From the excerpt on Billy Graham below, print word for word the part starting at "Like number itself, Billy" and ending at "to soothe anxiety.".

***** Excerpt *****

Dislocation, variation, and change are to take place out there, in the souls of the crowd. Still the disagreeable reeves or drunken millers who may have “come forth for Christ” at this peculiar Canterbury will never be known to us as souls residing amid the shambles of their singular characters. Since the changes and revelations take place in bulk, so to speak, the pilgrims and the saved are reduced to number. “Responses” and “decisions” are carefully, laboriously recorded, offerings are counted, and all is filed away. The size of the crowd, the weight of the offering lead—after the unknowable workings of the inner light upon a single soul—where? Certainly to the next crowd and the next offering.
Like number itself, Billy Graham’s life is repetition. A shock, a quivering of the seismograph—Richard Nixon, for instance—are calmed by prayer, prayer that is itself inevitably of repetitive, long-uttered diction, at least if one may judge from the public and published prayer-diction. “Guidance” appears upon request and its usefulness seems to be not so much to form opinion as to soothe anxiety.
Billy Graham’s “ministry” and his life are circular. The circular life is concerned to defy distraction and temptation, in order to return to where it started. Perhaps that is why Graham in his circlings often sounds like the orbiting astronauts, or it may be that they sound like him. Graham speaks of the visionary, the heavens and the depths, of dedications and revelations in a predictable swelling and falling of cadence, in a reiterative language that is scarcely language at all, or at least seldom the abrupt, broken searching of speech as it turns and twists to meet experience and thought.
From Marshall Frady’s brilliant biography of Graham: “…equally generic to Graham’s enthusiasms, and elemental to maintaining the vigor of his evangelism over the years, has been a certain cheerful imprecision in his apprehension of the actual—some lack of a final fine close-up focus register in his sense of things.” And Frady on Graham and his group: “Their only sense of any mystery in life ranges no farther than incessant reports among themselves of wondrous and pleasant coincidences.”
Among the “Praise the Lord, wasn’t that a miracle?” happenings are such matters as a family without crusade tickets being suddenly offered nine spare ones. Sometimes coincidence reaches out to “a certain appreciation for the blank dead ends of the terrible.” This was the case with Noel Houston’s critical profile of Graham in Holiday magazine in 1958. “Graham’s face briefly took on a grave and remote look—’Yes, and you know, very soon after those articles of his came out, he dropped dead of a heart attack.’ ”

***** Data excerpts *****

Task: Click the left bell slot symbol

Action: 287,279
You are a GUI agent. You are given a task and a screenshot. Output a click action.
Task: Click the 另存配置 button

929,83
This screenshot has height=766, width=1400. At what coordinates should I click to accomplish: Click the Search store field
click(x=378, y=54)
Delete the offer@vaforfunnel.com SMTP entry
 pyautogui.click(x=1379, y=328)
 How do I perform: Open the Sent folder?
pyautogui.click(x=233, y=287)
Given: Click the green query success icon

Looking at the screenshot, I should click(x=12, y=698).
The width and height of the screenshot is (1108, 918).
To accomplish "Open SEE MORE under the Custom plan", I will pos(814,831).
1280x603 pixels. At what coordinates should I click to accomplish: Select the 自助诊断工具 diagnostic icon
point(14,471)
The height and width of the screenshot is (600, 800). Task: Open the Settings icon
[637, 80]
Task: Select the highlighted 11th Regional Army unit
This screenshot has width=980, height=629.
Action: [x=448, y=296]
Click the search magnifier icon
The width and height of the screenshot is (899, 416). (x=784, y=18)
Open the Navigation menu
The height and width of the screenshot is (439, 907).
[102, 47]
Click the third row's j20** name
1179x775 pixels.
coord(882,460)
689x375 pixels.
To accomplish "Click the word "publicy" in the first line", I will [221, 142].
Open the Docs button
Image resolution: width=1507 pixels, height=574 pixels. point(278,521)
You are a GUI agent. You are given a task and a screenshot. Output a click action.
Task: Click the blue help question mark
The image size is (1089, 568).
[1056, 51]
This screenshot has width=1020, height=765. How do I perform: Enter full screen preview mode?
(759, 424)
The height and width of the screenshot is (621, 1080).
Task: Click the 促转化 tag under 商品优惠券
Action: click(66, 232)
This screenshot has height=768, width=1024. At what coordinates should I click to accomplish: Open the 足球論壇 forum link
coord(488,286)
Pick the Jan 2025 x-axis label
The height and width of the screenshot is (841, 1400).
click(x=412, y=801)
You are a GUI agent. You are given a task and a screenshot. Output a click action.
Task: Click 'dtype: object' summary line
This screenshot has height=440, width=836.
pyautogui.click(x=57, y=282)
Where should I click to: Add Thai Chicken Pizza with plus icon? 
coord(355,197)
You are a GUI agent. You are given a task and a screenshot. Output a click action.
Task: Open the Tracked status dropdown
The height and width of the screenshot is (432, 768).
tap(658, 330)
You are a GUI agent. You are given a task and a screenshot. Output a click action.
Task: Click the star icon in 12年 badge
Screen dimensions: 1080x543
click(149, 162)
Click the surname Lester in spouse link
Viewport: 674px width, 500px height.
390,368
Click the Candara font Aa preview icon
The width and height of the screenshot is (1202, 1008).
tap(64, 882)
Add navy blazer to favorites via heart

*****

▶ **Expected output**:
Like number itself, Billy Graham’s life is repetition. A shock, a quivering of the seismograph—Richard Nixon, for instance—are calmed by prayer, prayer that is itself inevitably of repetitive, long-uttered diction, at least if one may judge from the public and published prayer-diction. “Guidance” appears upon request and its usefulness seems to be not so much to form opinion as to soothe anxiety.